• _WHAT THE EXERCISE ASKS_: Look below for the line holding "1742x1050 pixels. At" and the line holding "Given: Open the Chat section in sidebar". Repeat those two and everything between, exactly.

• _DATASET CONTENT_:
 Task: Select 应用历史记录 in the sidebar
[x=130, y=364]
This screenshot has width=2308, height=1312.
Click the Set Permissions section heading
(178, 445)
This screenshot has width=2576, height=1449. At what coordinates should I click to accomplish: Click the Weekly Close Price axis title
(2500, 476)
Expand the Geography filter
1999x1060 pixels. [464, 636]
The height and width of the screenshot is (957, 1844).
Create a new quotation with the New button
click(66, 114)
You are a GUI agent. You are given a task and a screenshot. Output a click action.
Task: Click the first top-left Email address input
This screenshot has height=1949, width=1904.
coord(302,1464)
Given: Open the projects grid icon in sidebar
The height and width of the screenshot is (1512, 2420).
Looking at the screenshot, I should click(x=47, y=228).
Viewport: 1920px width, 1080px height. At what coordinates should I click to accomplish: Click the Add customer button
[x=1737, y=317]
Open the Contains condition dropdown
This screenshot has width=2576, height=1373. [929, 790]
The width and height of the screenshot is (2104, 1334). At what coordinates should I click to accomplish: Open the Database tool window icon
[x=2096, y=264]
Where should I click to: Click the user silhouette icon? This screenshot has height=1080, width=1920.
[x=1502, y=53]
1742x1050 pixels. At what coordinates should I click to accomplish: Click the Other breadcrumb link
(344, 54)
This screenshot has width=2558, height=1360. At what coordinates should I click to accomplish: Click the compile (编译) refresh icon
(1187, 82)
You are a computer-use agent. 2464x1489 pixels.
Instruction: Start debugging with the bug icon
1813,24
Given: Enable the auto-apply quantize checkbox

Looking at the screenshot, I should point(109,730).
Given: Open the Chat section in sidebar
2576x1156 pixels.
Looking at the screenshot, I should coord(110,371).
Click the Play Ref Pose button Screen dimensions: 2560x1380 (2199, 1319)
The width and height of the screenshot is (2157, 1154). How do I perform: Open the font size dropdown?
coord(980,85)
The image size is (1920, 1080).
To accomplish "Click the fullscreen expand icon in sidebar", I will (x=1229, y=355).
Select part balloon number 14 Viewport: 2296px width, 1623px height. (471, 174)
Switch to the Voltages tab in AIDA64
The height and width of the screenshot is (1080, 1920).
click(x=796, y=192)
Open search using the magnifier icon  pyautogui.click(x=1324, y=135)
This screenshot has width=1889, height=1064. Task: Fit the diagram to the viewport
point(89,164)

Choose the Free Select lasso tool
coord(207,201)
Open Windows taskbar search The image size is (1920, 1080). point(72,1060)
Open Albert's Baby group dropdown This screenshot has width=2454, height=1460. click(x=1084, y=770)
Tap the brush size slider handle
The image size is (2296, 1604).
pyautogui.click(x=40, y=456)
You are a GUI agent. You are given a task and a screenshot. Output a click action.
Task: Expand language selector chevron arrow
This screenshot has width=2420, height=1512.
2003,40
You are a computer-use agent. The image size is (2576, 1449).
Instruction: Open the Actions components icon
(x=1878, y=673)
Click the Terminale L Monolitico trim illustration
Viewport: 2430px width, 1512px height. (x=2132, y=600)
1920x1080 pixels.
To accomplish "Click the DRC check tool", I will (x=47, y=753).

• _EXERCISE SOLUTION_:
1742x1050 pixels. At what coordinates should I click to accomplish: Click the Other breadcrumb link
(344, 54)
This screenshot has width=2558, height=1360. At what coordinates should I click to accomplish: Click the compile (编译) refresh icon
(1187, 82)
You are a computer-use agent. 2464x1489 pixels.
Instruction: Start debugging with the bug icon
1813,24
Given: Enable the auto-apply quantize checkbox

Looking at the screenshot, I should point(109,730).
Given: Open the Chat section in sidebar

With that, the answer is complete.